→ INSTRUCTIONS TO FOLLOW
Carry on the piece against a bed tax for Auckland, writing on from its last sentence.
***** EXCERPT *****
Their suggestions include charging a bed tax, which I’d have thought would be just the thing to make me go and stay there. 

In fact, the last time I stayed in downtown Auckland to go to a show, the stupid buggers that run the place were building a car park for Japanese imports between the hotel and my view of the harbour. 

Another tax, just the thing. It’s already too crowded, too hard to find a secure place to park, rather vital I’d have thought when I’ve no option but to drive there. 

Too much of the beautiful harbour is already blocked off from visitors by the port activities that should have been shifted out of town a generation ago. 

Man sitting on bench looking over Auckland. Photo: Gantas Vaičiulėnas, pexels.com

Too much of the downtown area, always a fascination to this country boy, is blocked off by endless earthworks, that have been on going half of my long life. 

I heard from a top chef last week that Auckland has 24,000 restaurant seats available for diners, but that only 3500 were being used on any one night. 

So I think another tax is not the answer, and if it is, what’s the question? 

Really, making the place affordable, easier to visit and attractive to visitors, would go a long way further than charging more for the dubious decision to go there in the first place.
***** SOURCE EXCERPT *****
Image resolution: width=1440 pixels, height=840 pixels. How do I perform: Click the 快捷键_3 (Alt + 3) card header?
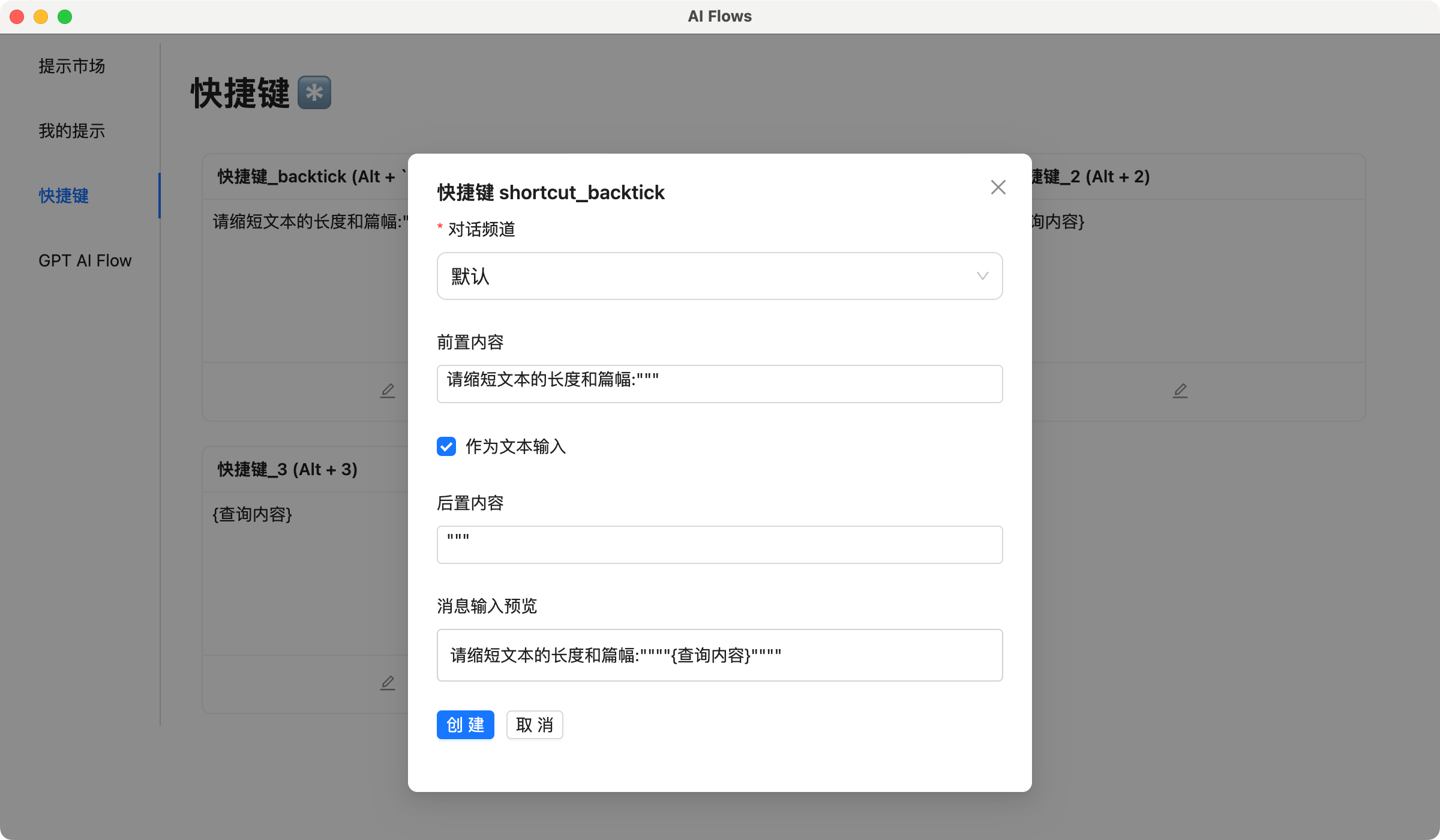pyautogui.click(x=288, y=469)
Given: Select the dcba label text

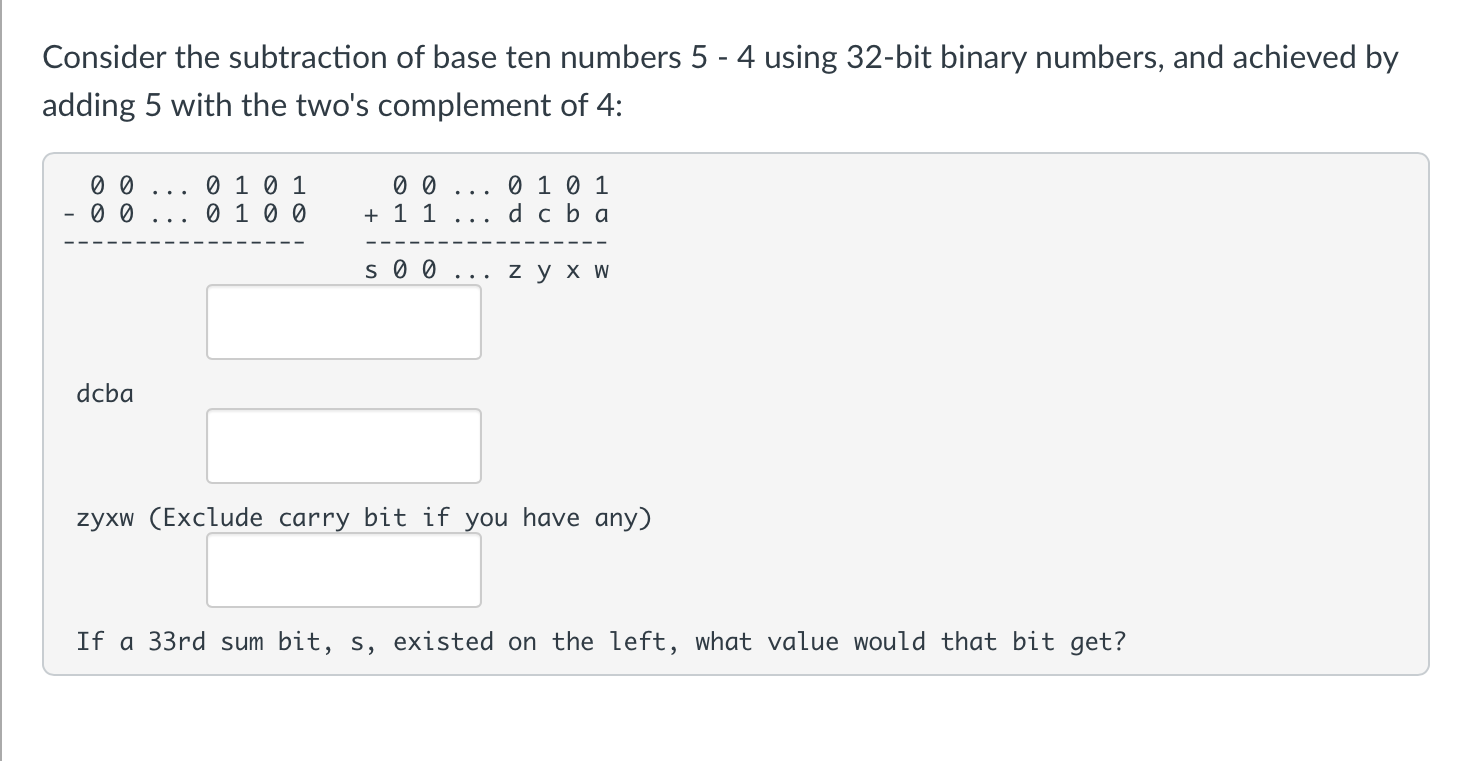Looking at the screenshot, I should [x=104, y=394].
*****
→ ANSWER FOR THIS EXERCISE
I remember years ago reading in our country’s biggest newspaper, now a mere shadow of its former self, about the best ways for people to save money, and these ways sound just as sensible today. 

Top of the list was to not eat out. To stay home for dinner more often. 

So how does charging the very people you want to attract help the cause of the struggling cafe or restaurant owners? Beats me. 

I’m not a negative person, though when I visit Auckland, my enduring impression is just how dreadfully lucky I am to live where I do. Those who choose to live in Auckland are part of the problem too. 

Too often, civic leaders see raising charges as the way forward when the real answer is to fix the product you are trying to sell. 

As a small footnote to rural people who made the decision to base the mighty Fonterra in Auckland. What could possibly have been wrong to have New Zealand’s biggest company based in the rural heartland, from where it came? Matamata or Morrinsville, Stratford or Hāwera, you choose – but Auckland?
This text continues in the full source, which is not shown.